サブプライム・ローン問題に該当する事象を挙げて欲しい。
G7伊勢志摩サミットで安倍総理が配った、現状がリーマンショック前に似ているとする怪文書が話題になっている。その場では誰も同意せず、ドイツのメルケル首相と英国のキャメロン首相が見解を否定し*1、IMFのラガルド専務理事も「世界経済は08年のような危機にはない」との認識を示した。
内容に関しては、東京大学の岩本康志氏が図表にツッコミを入れている*2が、いったい誰が分析資料を作ったのかのか疑いをもたれているぐらいである*3。基本的な問題は既に述べられている通りだが、どうも資料作成者がリーマンショック前に、サブプライム・ローン問題が顕在化していたことを忘れている事を指摘したい。
サブプライム・ローンとは、主に低所得者を対象に返済額が増加していく住宅ローンで、債権価値が上昇を続ける不動産価格によって支えられていた。何らかの理由により景気が悪化すると、債務者は返済が不可能になる一方で、不動産価格の低迷で担保価値が落ちるため、一気に不良債権化する。銀行はかなりのリスクを抱えるわけだが、債券化により資本市場にリスクを分散させることにより、過剰に生じる事になった。そして2006年末には、これが問題として認識されていた*4。

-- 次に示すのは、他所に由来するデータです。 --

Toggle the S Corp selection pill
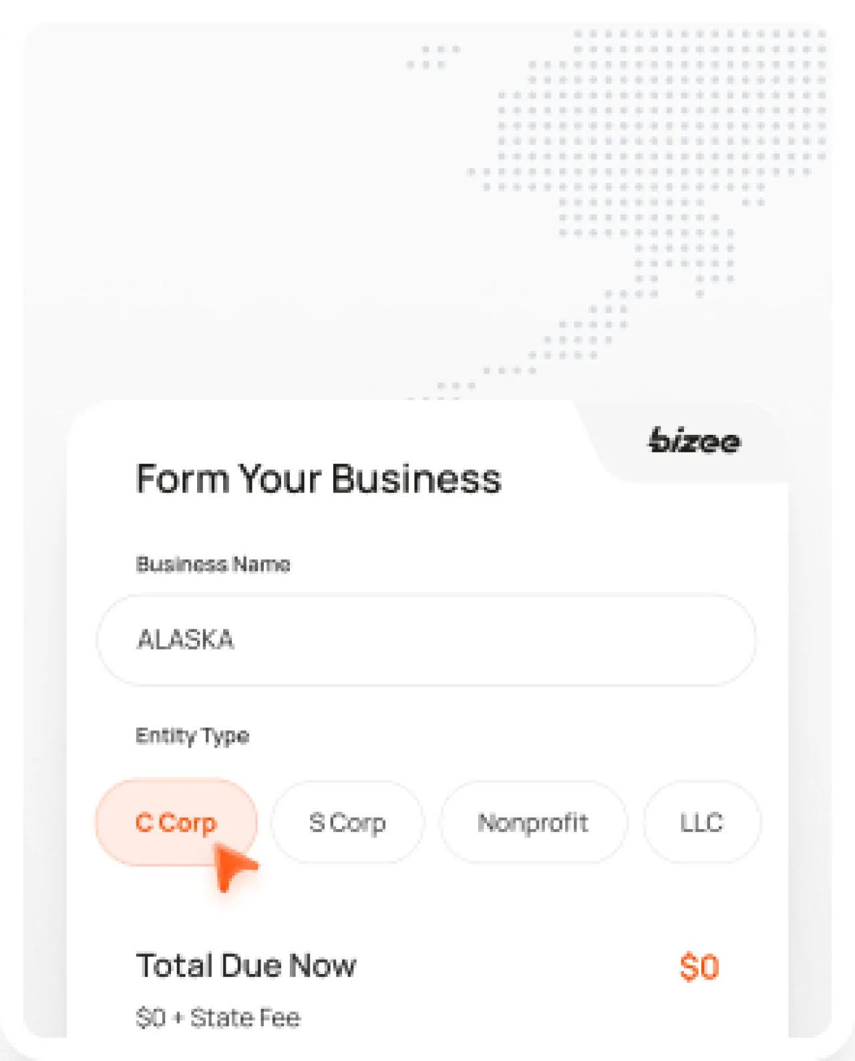This screenshot has height=1061, width=855. [347, 822]
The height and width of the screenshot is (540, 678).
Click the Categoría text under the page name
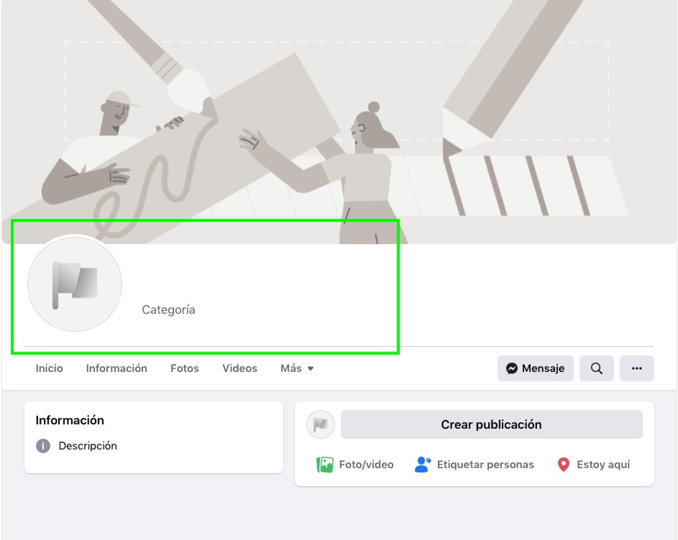167,310
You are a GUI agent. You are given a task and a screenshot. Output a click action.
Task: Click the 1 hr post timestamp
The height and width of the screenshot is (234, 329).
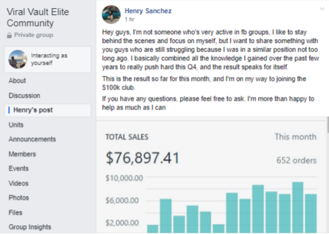[x=130, y=19]
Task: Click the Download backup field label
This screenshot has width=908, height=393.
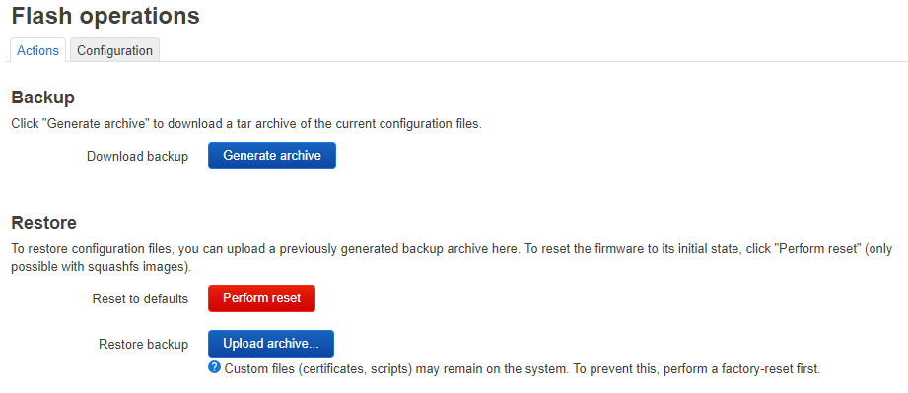Action: [x=137, y=157]
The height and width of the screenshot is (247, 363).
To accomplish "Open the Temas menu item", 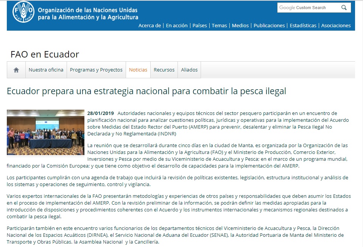I will [x=219, y=26].
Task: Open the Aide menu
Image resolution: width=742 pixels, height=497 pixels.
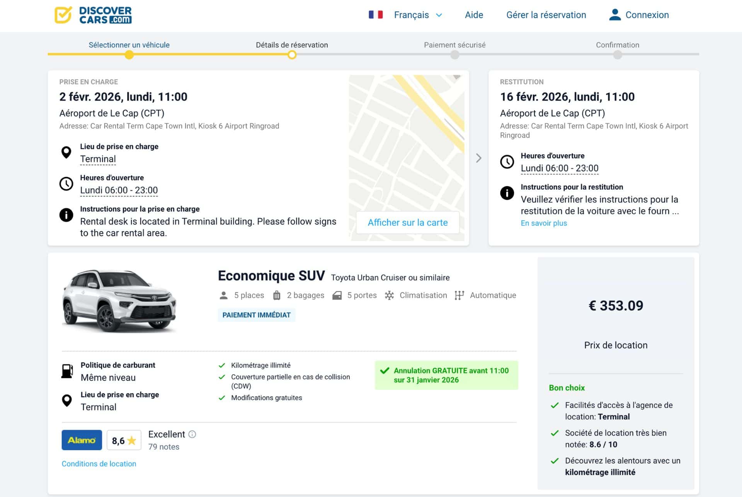Action: (474, 15)
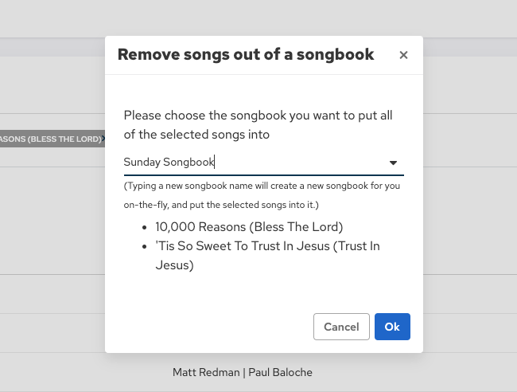Remove the 'Reasons (Bless The Lord)' tag
517x392 pixels.
click(x=104, y=139)
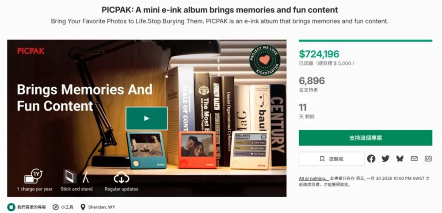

単にある地域の景気が悪いなんてことは、常日頃の事象である。リーマンショックが甚大だったのは、やはり不動産バブルが生じており*5、その崩壊の影響が資産価値の下落効果*6で長引いたためであろう。現時点で先進国に崩壊しそうなバブルが生じているかと言うと、それはない。新興国に目をやると、中国の不動産バブルが弾けたような報道がされて久しいが*6、金融面でリンケージが少ないせいか、それで信用収縮が生じてはいない。
追記(2016/05/31 16:51):安倍総理はリーマンショックとは言っていないと主張しているが、英語のthe financial crisis 2008- を日本語に訳すとリーマンショックになることに注意すると、安倍総理が配った資料にはしっかり書いてあることが分かる。